* [Exercise requirements]
a – In the passage about oseltamivir in treated sewage, rewrite the paragraph beginning "According to chemists, discharge water" as a short bulleted list that keeps its main facts.
b – List every place name that appears in the passage about oseltamivir in treated sewage.
c – Set down the text of the passage about oseltamivir in treated sewage between "According to Wolf" and "an all-time high.", inclusive.

* [Document section]

According to chemists, discharge water was sampled from three of the local sewage treatment plants as well as several areas along two rivers into which the treated water flowed.  The sampling began in December 2008 at the beginning of flu season. Samples were taken again during the height of flu season in February and then once more as the flu season came to a close.

 

Not surprisingly, since many drugs have been found in our rivers and streams, oseltamivir carboxylate was found in the treated sewage at every testing attempt which was reported online on September 28 in Environmental Health Perspectives. The values were actually in the low nanograms per liter range at the first and last samplings but reached a high of almost 300 ng/L during the flu’s peak, when there were 1,738 recorded flu cases in Kyoto.

According to Wolf von Tumplling Jr. of the Helmholtz Center for Environmental Research, Magdeburg, Germany, computer modeling has shown that OC should survive sewage treatment.  His own data show that once exposed to sunlight, OC will slowly break down by half every three weeks. If early predicted correlations are correct, the concentrations measured at some river sites in the Kyoto study are possibly “high enough to lead to antiviral resistance in waterfowl.”  von Tumpling also indicates that it is interesting to note that the Kyoto team didn’t test during a time of flu pandemic, when Tamiflu prescriptions would be at an all-time high.

(Items in a dataset)
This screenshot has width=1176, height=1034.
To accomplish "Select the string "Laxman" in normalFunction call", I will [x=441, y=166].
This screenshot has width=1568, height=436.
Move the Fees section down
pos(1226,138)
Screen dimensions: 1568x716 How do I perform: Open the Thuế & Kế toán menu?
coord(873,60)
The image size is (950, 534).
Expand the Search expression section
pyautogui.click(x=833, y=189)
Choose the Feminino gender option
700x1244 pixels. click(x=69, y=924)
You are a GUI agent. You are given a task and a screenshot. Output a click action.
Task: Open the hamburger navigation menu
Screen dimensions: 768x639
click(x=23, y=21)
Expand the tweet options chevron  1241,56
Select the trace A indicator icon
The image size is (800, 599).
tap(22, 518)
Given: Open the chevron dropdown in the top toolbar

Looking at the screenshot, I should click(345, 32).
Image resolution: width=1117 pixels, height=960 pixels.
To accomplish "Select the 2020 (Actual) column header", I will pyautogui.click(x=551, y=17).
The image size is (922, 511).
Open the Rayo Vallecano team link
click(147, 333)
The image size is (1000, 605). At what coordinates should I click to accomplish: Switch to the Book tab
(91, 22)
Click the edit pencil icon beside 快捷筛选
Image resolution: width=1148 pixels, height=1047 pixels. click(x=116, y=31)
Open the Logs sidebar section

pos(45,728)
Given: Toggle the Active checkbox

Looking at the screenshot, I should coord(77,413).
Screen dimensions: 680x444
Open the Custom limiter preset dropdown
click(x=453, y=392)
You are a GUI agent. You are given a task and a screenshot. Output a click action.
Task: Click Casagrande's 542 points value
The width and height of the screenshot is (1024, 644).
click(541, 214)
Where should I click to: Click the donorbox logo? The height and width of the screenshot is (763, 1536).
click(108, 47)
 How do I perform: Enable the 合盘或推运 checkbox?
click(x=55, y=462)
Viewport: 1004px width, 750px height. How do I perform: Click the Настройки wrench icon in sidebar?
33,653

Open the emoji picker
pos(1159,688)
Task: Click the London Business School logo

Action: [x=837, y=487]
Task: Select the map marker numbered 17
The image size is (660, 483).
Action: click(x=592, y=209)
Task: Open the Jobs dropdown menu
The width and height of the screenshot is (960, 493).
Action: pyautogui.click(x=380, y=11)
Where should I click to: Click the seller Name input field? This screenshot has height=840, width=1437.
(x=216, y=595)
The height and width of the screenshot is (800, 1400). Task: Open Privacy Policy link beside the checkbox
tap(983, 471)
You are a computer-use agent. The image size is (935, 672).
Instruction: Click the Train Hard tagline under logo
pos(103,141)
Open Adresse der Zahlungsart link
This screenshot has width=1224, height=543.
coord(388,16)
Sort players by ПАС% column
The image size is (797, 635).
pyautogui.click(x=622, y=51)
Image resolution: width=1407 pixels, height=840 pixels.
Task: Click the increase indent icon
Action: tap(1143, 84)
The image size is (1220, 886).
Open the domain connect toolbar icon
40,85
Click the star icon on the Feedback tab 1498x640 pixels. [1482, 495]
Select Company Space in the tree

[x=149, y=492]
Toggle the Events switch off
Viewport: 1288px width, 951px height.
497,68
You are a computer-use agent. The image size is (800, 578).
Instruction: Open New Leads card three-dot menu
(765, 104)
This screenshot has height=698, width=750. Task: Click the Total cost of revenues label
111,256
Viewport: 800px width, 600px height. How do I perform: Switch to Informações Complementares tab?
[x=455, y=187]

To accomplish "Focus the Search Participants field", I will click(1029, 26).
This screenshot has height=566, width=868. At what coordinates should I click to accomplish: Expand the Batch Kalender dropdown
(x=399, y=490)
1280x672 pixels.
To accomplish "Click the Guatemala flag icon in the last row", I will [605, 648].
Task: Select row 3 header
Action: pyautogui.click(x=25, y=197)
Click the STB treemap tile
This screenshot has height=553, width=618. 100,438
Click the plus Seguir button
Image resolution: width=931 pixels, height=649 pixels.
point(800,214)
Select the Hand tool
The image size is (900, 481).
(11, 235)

* [Exercise results]
a –
- Discharge water was sampled from three local sewage treatment plants and from several sites along two rivers that received the treated water.
- Sampling began in December 2008, at the start of flu season.
- More samples were taken at the peak of flu season in February and again as the season ended.

b –
- Kyoto
- Magdeburg
- Germany

c –
According to Wolf von Tumplling Jr. of the Helmholtz Center for Environmental Research, Magdeburg, Germany, computer modeling has shown that OC should survive sewage treatment.  His own data show that once exposed to sunlight, OC will slowly break down by half every three weeks. If early predicted correlations are correct, the concentrations measured at some river sites in the Kyoto study are possibly “high enough to lead to antiviral resistance in waterfowl.”  von Tumpling also indicates that it is interesting to note that the Kyoto team didn’t test during a time of flu pandemic, when Tamiflu prescriptions would be at an all-time high.